El último ejemplo que tuve de este contrasentido fue la versión que dieron algunos de los hechos vandálicos ocurridos en Londres en agosto pasado, promovidos por bandas juveniles. Fue tan siniestra y equivocada la interpretación de aquellos actos que me sentí obligado a dar mi propia versión de los hechos en mi entrada periódica en este blog. Me limitaba a recordar que los saqueos y actos vandálicos de aquellos jóvenes de Londres no tenían nada que ver con la rebelión en los países árabes, intentando derrocar dictaduras nefastas. La delincuencia y la psicopatía habían tenido mucho más que ver con lo ocurrido en Londres que la lucha por la libertad o la justicia social.
Aquella columna suscitó alguna reacción crítica en mi blog, alegando que sobreestimaba la condición de psicópatas de los delincuentes en detrimento del peso de las desigualdades sociales en su conducta. Un español que vivía exactamente en el barrio donde se originaron los disturbios filmados por él alegó, por el contrario, que se trataba de una reacción oportunista de los delincuentes locales. “Como testigo directo puedo garantizar que no hubo ningún
motivo político ni social”.
Humo (a la izquierda), helicópteros (centro) y el arco iris (derecha) en el barrio londinense de Hackney, durante los disturbios de agosto (imagen: Nell Greenhill/Flickr).
Cuando se trata de dar explicaciones de comportamientos que tienen que ver con nuestros sentimientos o emociones, se olvida la magnitud o intensidad desproporcionada de esos comportamientos, en comparación con hechos que tienen que ver con causas físicas y no mentales, como los descalabros sociales de la guerra, el hambre, el sexo o la pobreza.

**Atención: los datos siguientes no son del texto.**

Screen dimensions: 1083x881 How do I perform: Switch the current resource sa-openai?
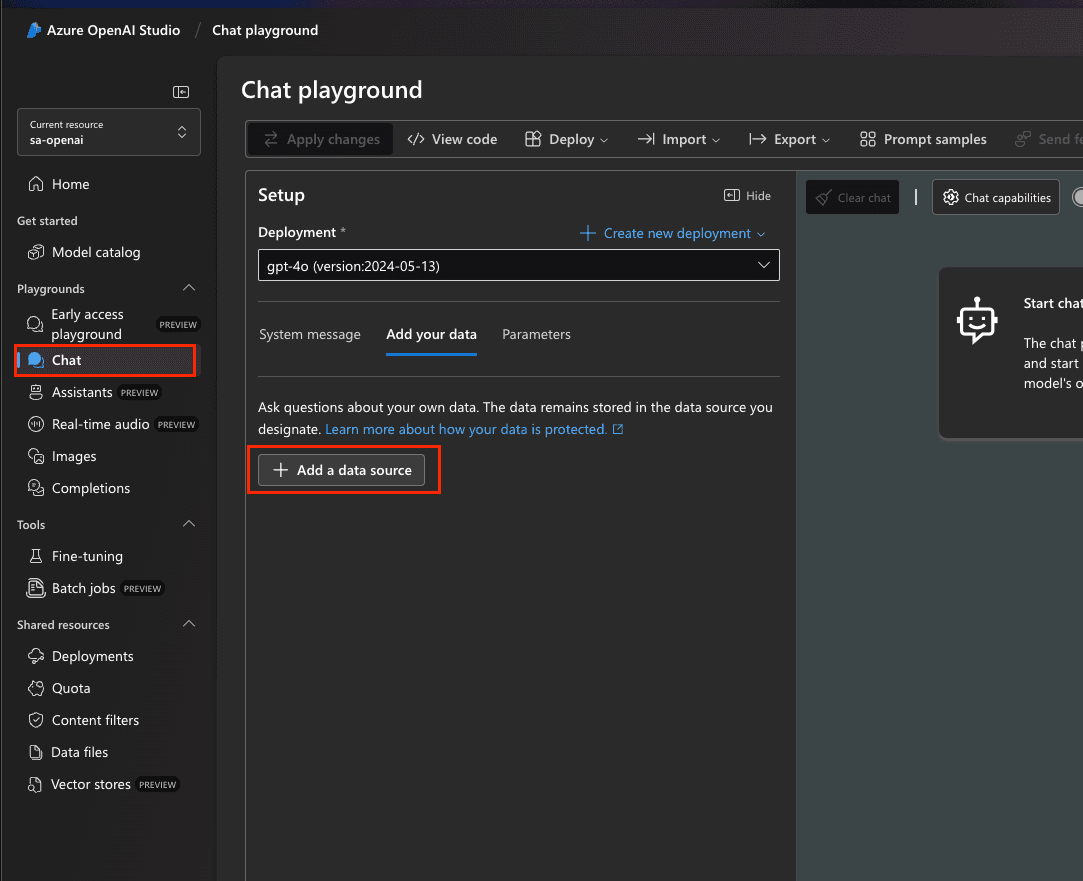108,131
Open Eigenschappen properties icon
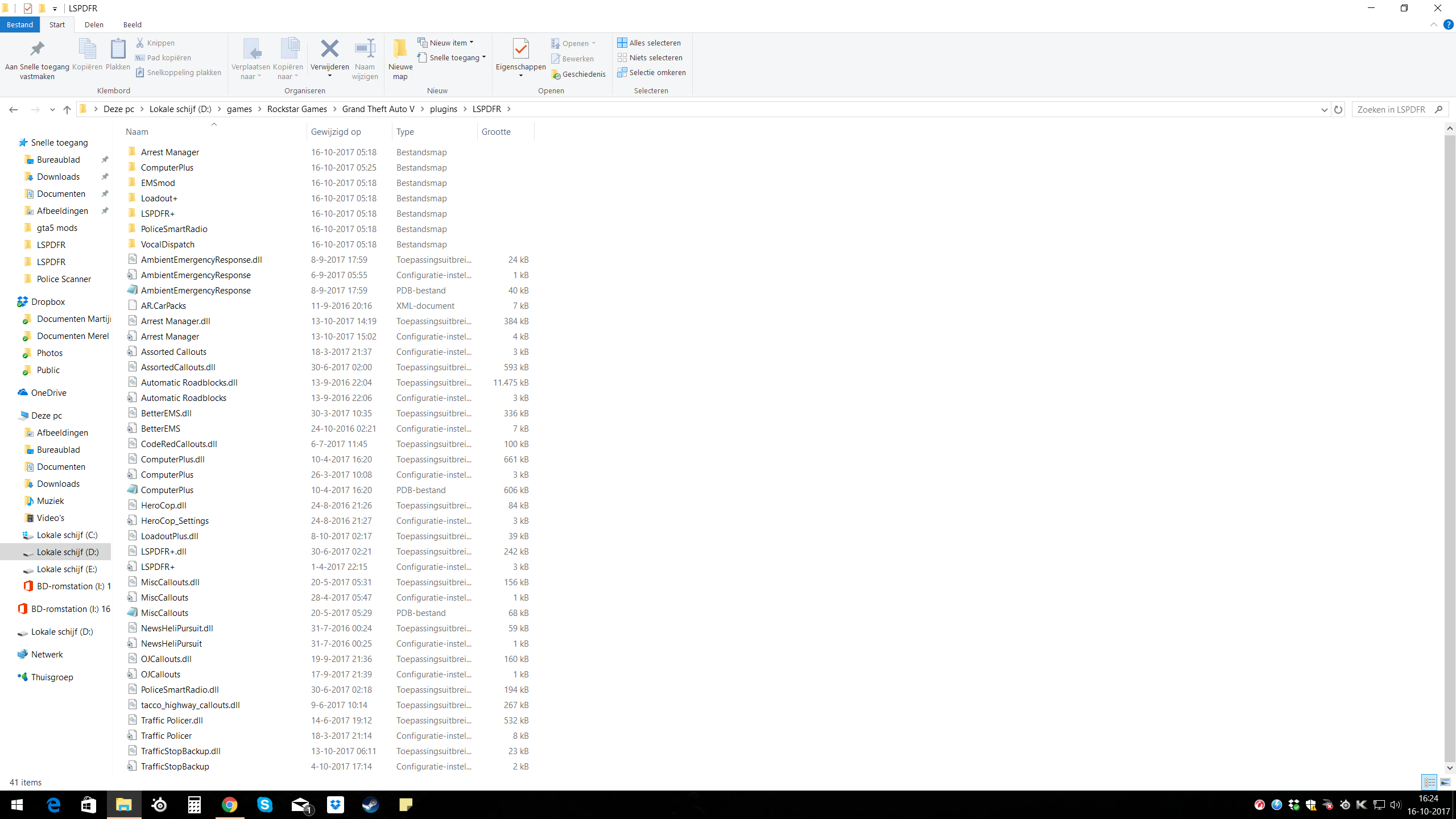Image resolution: width=1456 pixels, height=819 pixels. pos(520,49)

Sorprende la ligereza con que, contra toda evidencia, se descartan los efectos desgarradores de las emociones mal llevadas, como la envidia, la tristeza o la soledad; la envergadura de los desperfectos sociales causadas por ellas es muchísimo mayor. Son, además, desencadenantes de males individuales y sociales mucho más exacerbados.
Una ponderación de las encuestas efectuadas en Estados Unidos indica que, de una muestra superior a 20.000 entrevistados, casi un 30 por ciento se ven afectados por sentimientos persistentes de soledad, que muchos de ellos desembocan en la drogadicción, el alcoholismo y el suicidio. Cuando se analiza su impacto por sexos, resultan los hombres ligeramente más afectados que las mujeres. En cuanto al criterio de la edad, apenas hay diferencias hasta alcanzar la adolescencia, en cuyo periodo la soledad aparece con mayor frecuencia, porque en esa edad se intentan construir relaciones estables de afecto y de consolidación del estatus social.
La soledad debiera ser una de las bestias que habría que abatir en el entramado sanitario; un objetivo específico en lugar de ser un añadido de terapias consideradas esenciales, como la lucha contra la depresión. Gestionar la soledad de los jóvenes es mucho más importante que saciar sus ansias de entretenimiento o controlar los efectos perniciosos del consumismo. Los médicos y farmacéuticos, sin embargo, solo se ocupan de la depresión llenando a la gente de fármacos que no siempre están debidamente comprobados ni en plazo de su efecto ni en el tipo de daño que, supuestamente, diluyen ni, por supuesto, en sus efectos secundarios; casi todos, malos.